III. Die pythagoreische Philosophie
1. Die Naturphilosophie
1. Euklid und Ptolemäus, Hippokrat und Galen, einiges von
Aristoteles, dazu ein umfangreiches neupythagoreisches und
neuplatonisches Schrifttum, damit sind die Elemente der
arabischen Naturphilosophie bezeichnet. Es ist eine
Popularphilosophie, die, besonders durch die Sabier von Harran
vermittelt, bei Schiiten und anderen Sekten Aufnahme fand, und
die in der Folge nicht nur höfische Kreise, sondern auch eine
ganze Masse von Gebildeten und Halbgebildeten ergriff.
Einzelheiten aus den Schriften des “Logikers” Aristoteles
wurden aufgenommen, aus der Meteorologie, aus der ihm
zugeschriebenen Schrift Über die Welt, aus dem Buch der Tiere,
der Psychologie u. s. w., aber der Geist des Ganzen ist von
Pythagoras-Platon, von Stoikern und von späten Astrologen und
Alchemisten bestimmt. Menschliche Neugierde und frommer Sinn,
die Gottes Geheimnisse aus seinen Geschöpfen herauslesen
möchten, gehen dabei über das praktische Bedürfnis, das etwas
Rechenkunst für die Verteilung der Erbschaft und für den
Handel, auch etwas Astronomie für die Zeitbestimmung
gottesdienstlicher Verrichtungen brauchte, weit hinaus. Von
überall her holt man sich seine Weisheit herbei. Es bekundet
sich darin eine Gesinnung, die von Masudi richtig formuliert
wurde: es sei das Gute anzuerkennen, ob es sich beim Feinde
oder beim Freunde finde. Sollte doch Ali, der Fürst der
Gläubigen, gesagt haben: “Die Weltweisheit ist das verirrte
Schaf des Gläubigen, nimm es wieder auf, wenn auch von den
Ungläubigen”. [70]
2. Der Patron mathematischer Studien im Islam ist
Pythagoras. Zwar wird Griechisches und Indisches gemischt,
aber Alles unter neupythagoreische Gesichtspunkte gestellt.

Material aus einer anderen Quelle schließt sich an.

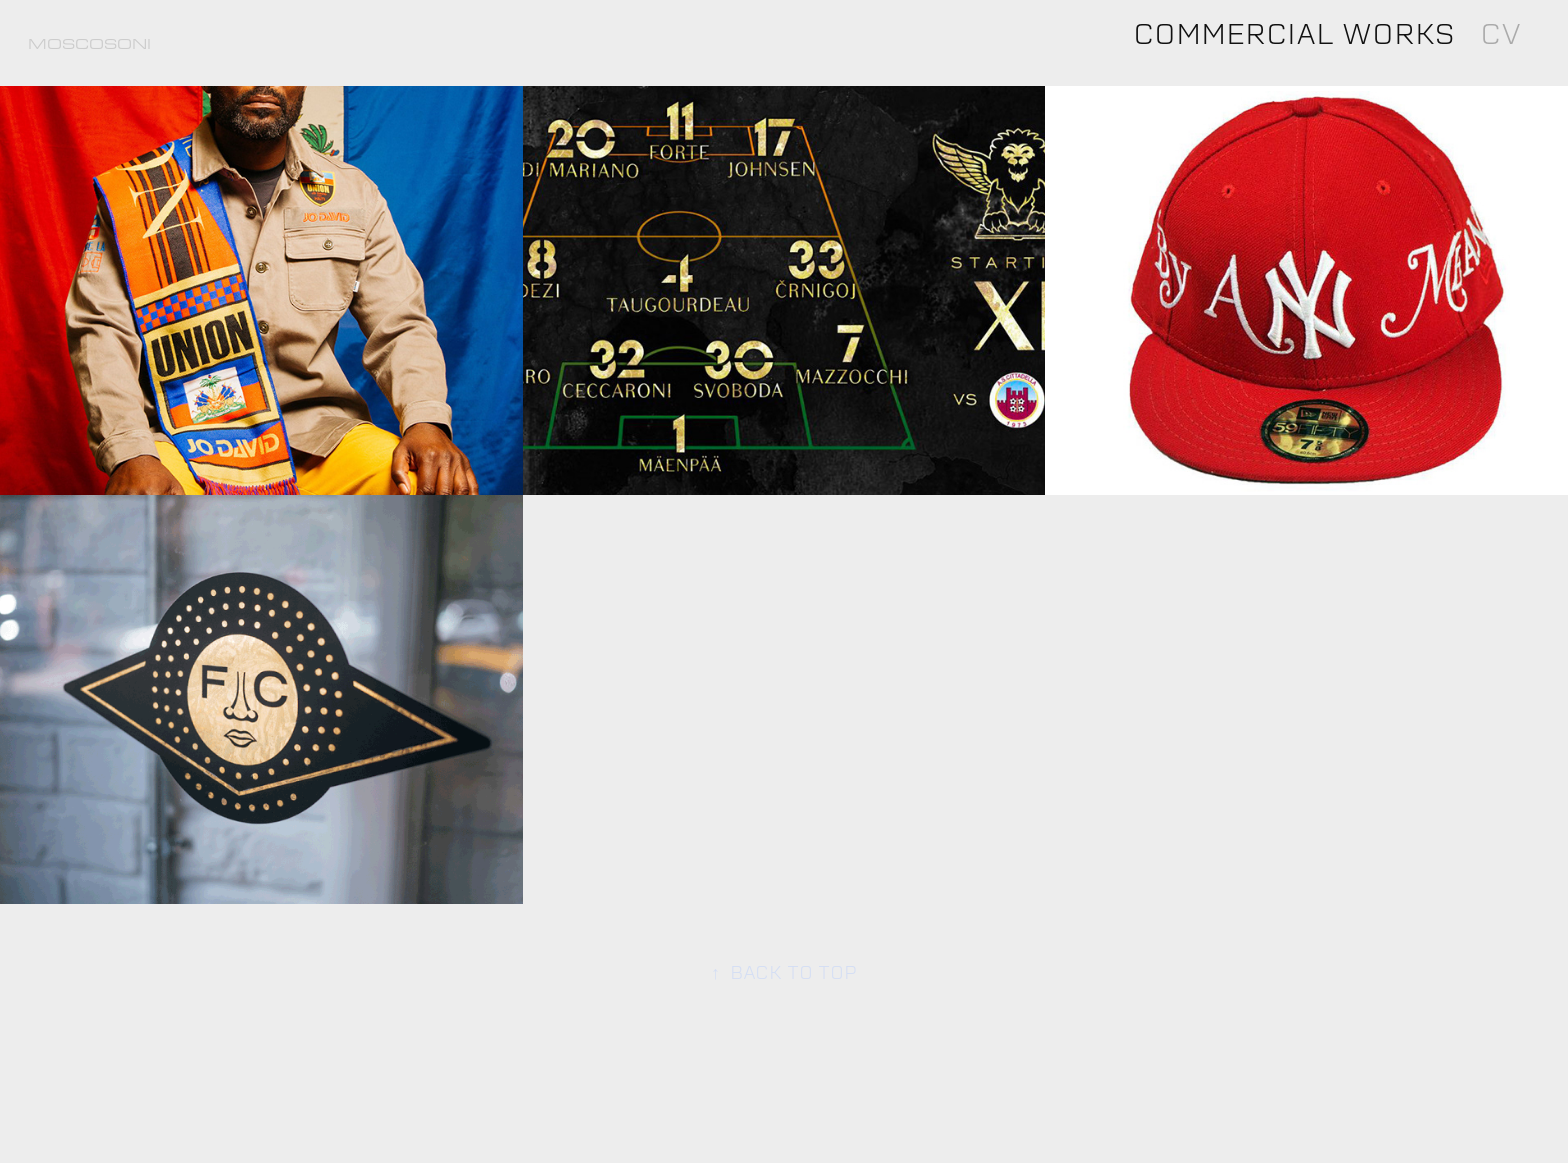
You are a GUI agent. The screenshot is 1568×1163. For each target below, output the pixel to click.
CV (1500, 33)
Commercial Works (1294, 33)
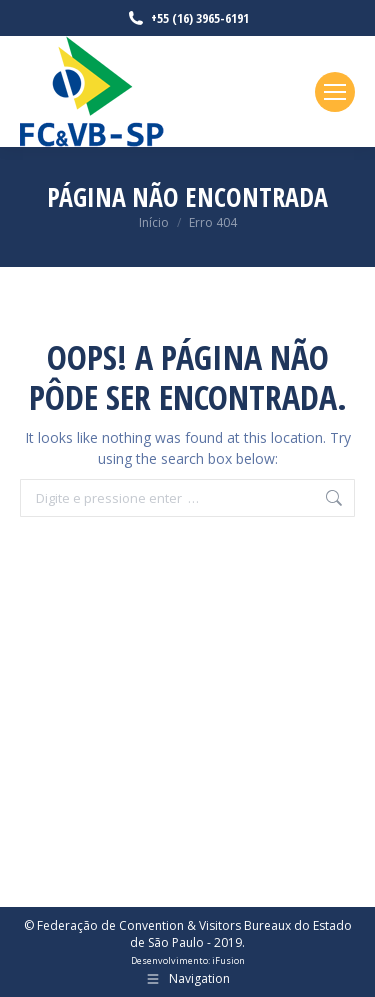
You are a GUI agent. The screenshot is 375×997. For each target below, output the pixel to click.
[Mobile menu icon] (335, 92)
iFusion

Ohne das Studium der mathematischen Disziplinen: Arithmetik
und Geometrie, Astronomie und Musik, wird Keiner, so heißt es,
zum Philosophen oder gebildeten Arzt. Die Zahlenlehre, höher
geschätzt als die Messkunde, weil sie weniger zur Anschauung
spricht und den Geist dem Wesen der Dinge näher bringen soll,
gibt zu den ausschweifendsten Spielereien Veranlassung. Gott
ist selbstverständlich die große Eins, von der Alles ausgeht,
selbst keine Zahl, sondern Ursache der Zahl. Vor allem aber
wird die Vierzahl, die Zahl der Elemente u. s. w., von den
Naturphilosophen bevorzugt. Bald kann man über nichts im
Himmel und auf Erden mehr reden und schreiben, es sei denn in
viergliedrigen Sätzen und viergeteilten Abhandlungen.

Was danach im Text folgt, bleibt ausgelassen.